Records excerpted from a collection
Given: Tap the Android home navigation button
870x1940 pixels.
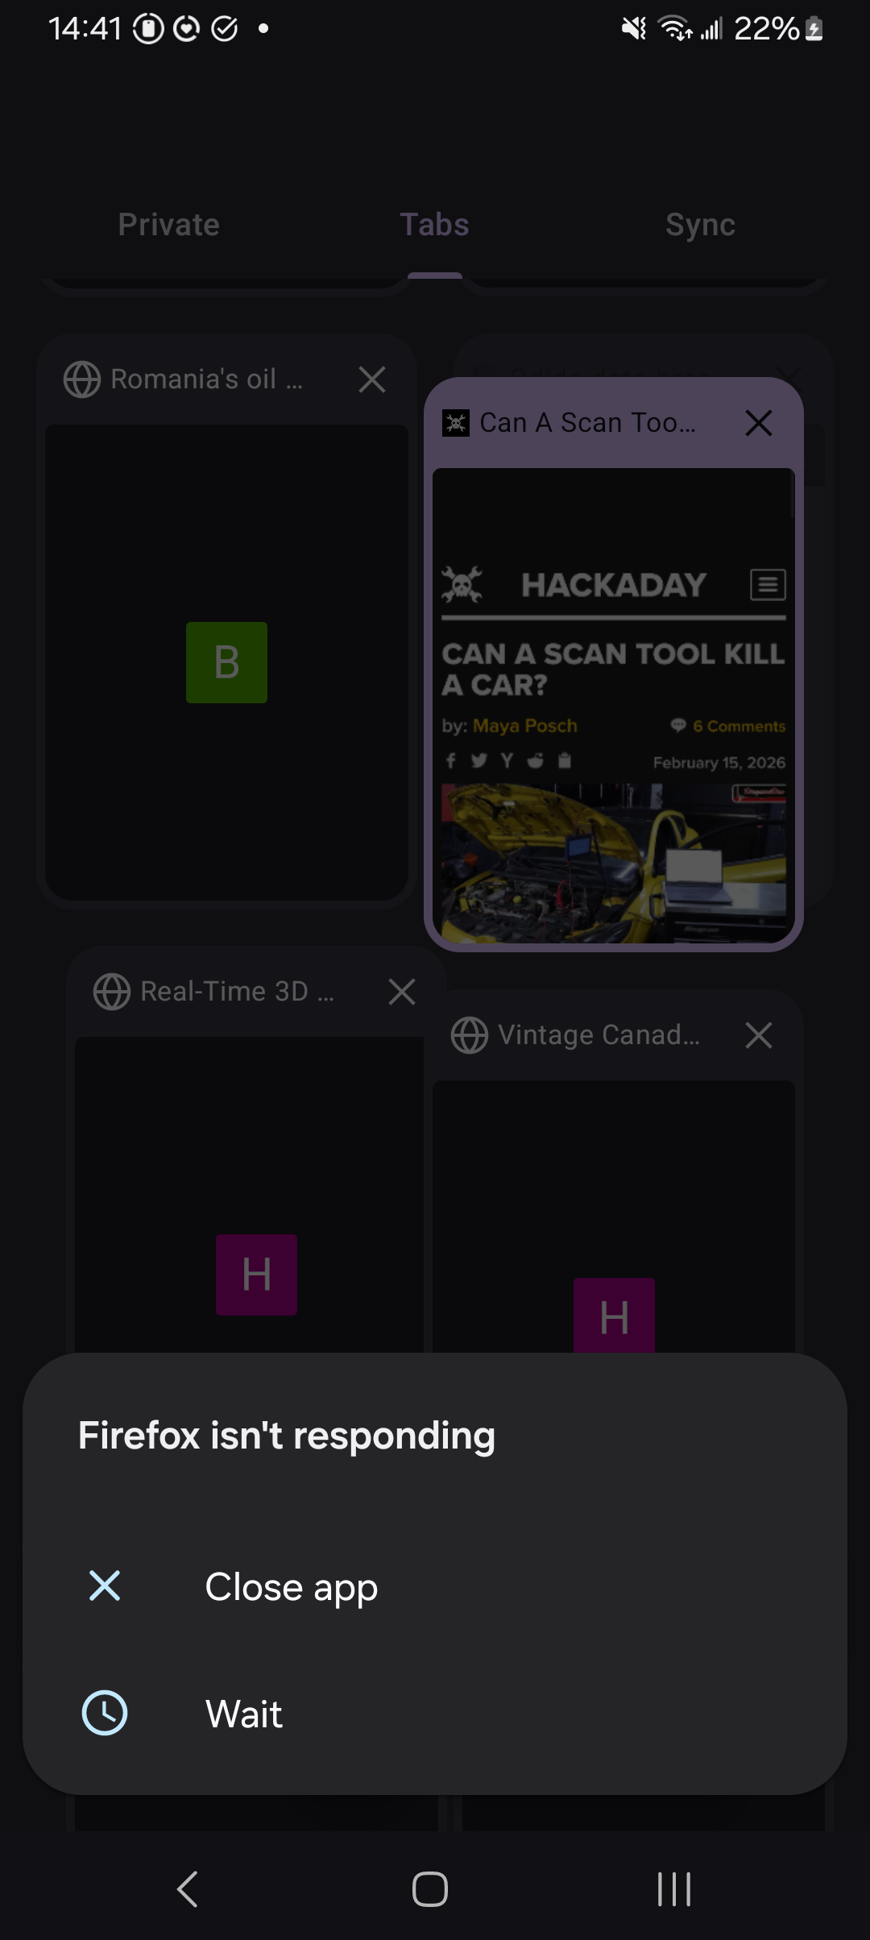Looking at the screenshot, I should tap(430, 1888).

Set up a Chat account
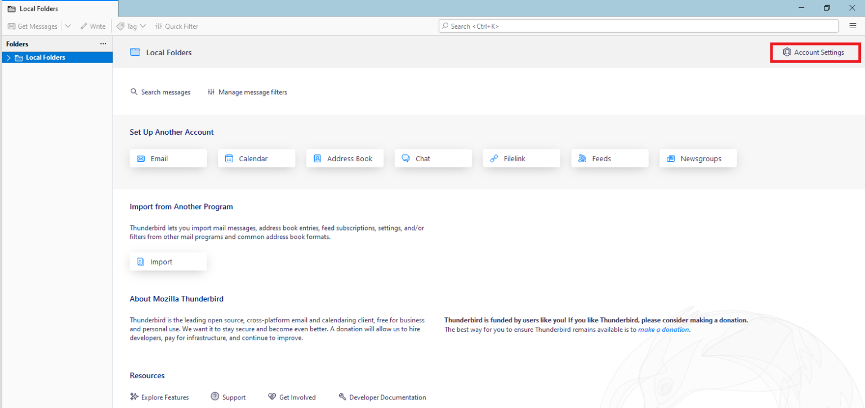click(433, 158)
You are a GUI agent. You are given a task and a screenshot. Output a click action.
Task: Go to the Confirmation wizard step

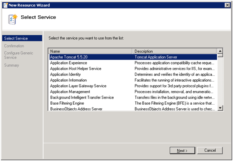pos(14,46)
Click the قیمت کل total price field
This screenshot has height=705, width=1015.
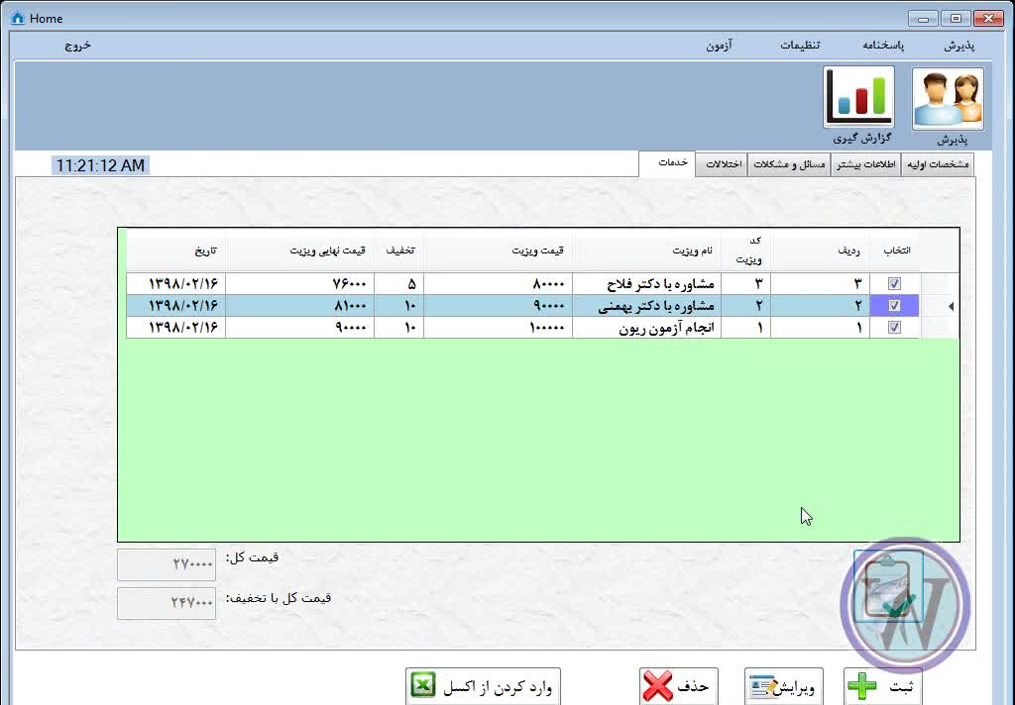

• Activity
Extract the entries in full, exactly as they are, minus the pictures.

• Completed task
Given: Tap the Android home navigation button
870x1940 pixels.
Looking at the screenshot, I should tap(430, 1888).

Set up a Chat account
click(433, 158)
You are a GUI agent. You are given a task and a screenshot. Output a click action.
Task: Go to the Confirmation wizard step

pos(14,46)
Click the قیمت کل total price field
This screenshot has height=705, width=1015.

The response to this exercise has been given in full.